El caso tomó estado público después de que Pérez Jaramillo difundiera un video en el que relataba las dificultades que enfrentaba para acceder a los servicios de salud que requería. En ese mensaje, la paciente dirigió un llamado directo al presidente Abelardo De La Espriella, en busca de una intervención que facilitara la atención que necesitaba.
Tras la difusión del caso, la paciente recibió respuesta y posteriormente agradeció públicamente al jefe de Estado por la gestión que permitió su ingreso a la Clínica Imbanaco. "Me están realizando todos los exámenes", expresó Pérez Jaramillo al confirmar que ya estaba siendo valorada por el equipo médico del centro asistencial.
El episodio pone sobre la mesa la situación de los pacientes con enfermedades de alto costo en Colombia, un segmento poblacional que suele depender de la articulación entre el sistema de salud, las aseguradoras y, en casos críticos, de instancias gubernamentales para destrabar barreras de acceso. La demora en autorizaciones, la fragmentación de los servicios y los trámites administrativos son factores que retrasan tratamientos oncológicos en el país.

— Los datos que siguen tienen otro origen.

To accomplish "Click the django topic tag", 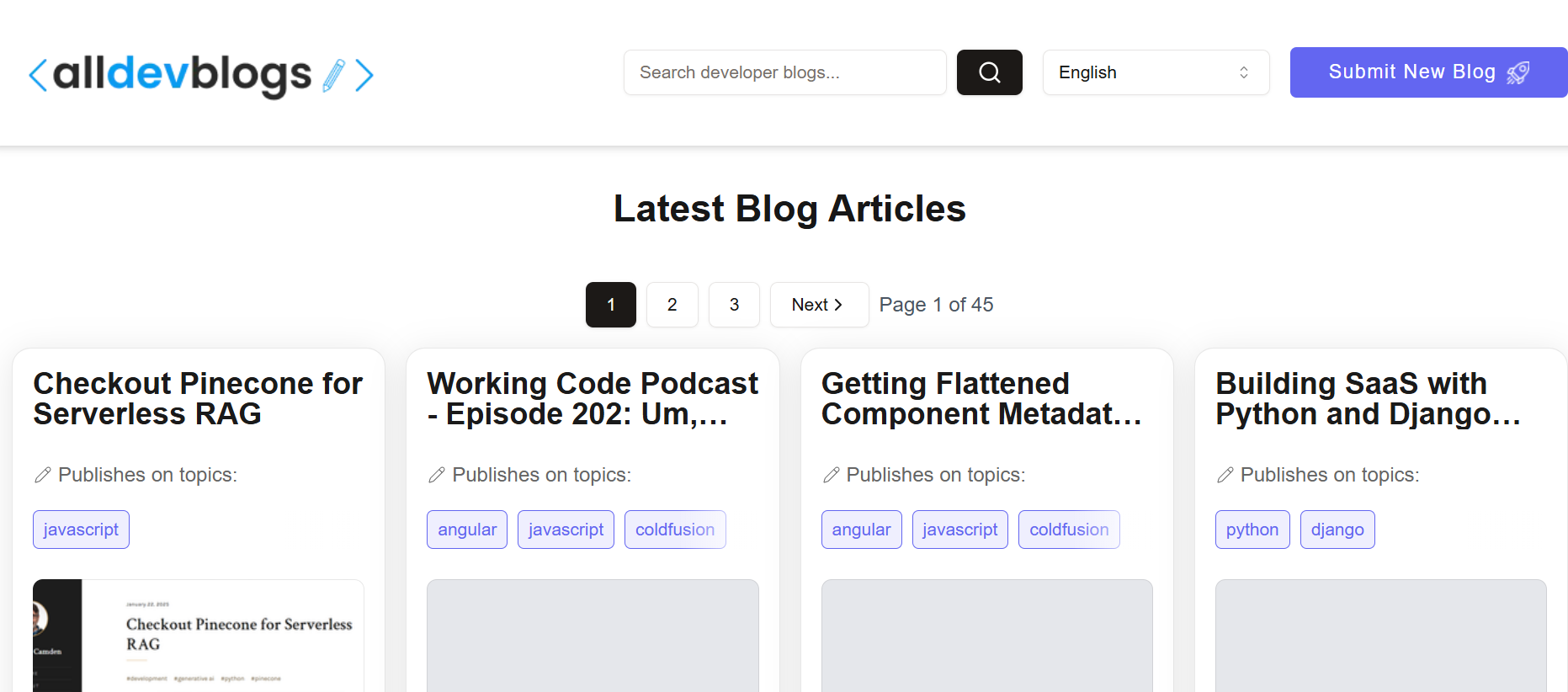I will point(1337,530).
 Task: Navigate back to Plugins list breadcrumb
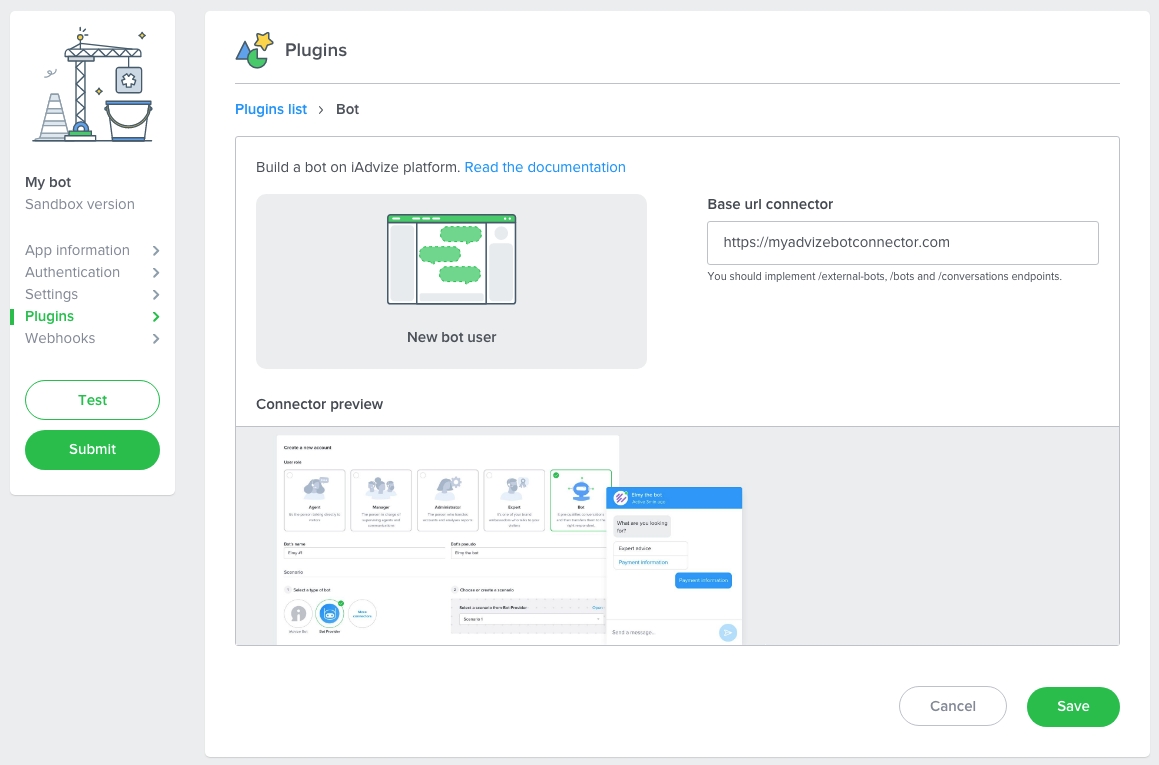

La Clínica Imbanaco es uno de los centros de referencia del suroccidente colombiano para el manejo de patologías de alta complejidad, entre ellas distintos tipos de cáncer. Dispone de servicios de oncología, imagenología avanzada y laboratorio clínico, recursos que se utilizan tanto para el diagnóstico como para el seguimiento de los pacientes derivados desde otras instituciones.
El caso de Pérez Jaramillo reactivó el debate ciudadano sobre los canales que usan los colombianos para acceder a derechos en salud cuando las rutas ordinarias no responden. Cada vez es más frecuente que pacientes y familiares recurran a redes sociales y a figuras de alto nivel para visibilizar su situación, lo que ha puesto en discusión el funcionamiento efectivo del sistema.
Desde el entorno de la paciente no se entregaron detalles adicionales sobre el tipo específico de cáncer, el estadio de la enfermedad ni el plan terapéutico que seguirá una vez concluyan los exámenes. Tampoco se conoció si la atención en la Clínica Imbanaco se presta por medio de una EPS, un convenio institucional o un mecanismo excepcional gestionado por el Gobierno nacional.
Queda pendiente el parte médico oficial sobre los resultados de los exámenes y las decisiones clínicas que adopte el equipo tratante. La ciudadana, por su parte, continuará su proceso de valoración en Cali mientras su caso es seguido por los usuarios que conocieron su historia a través de las redes sociales y los medios de comunicación.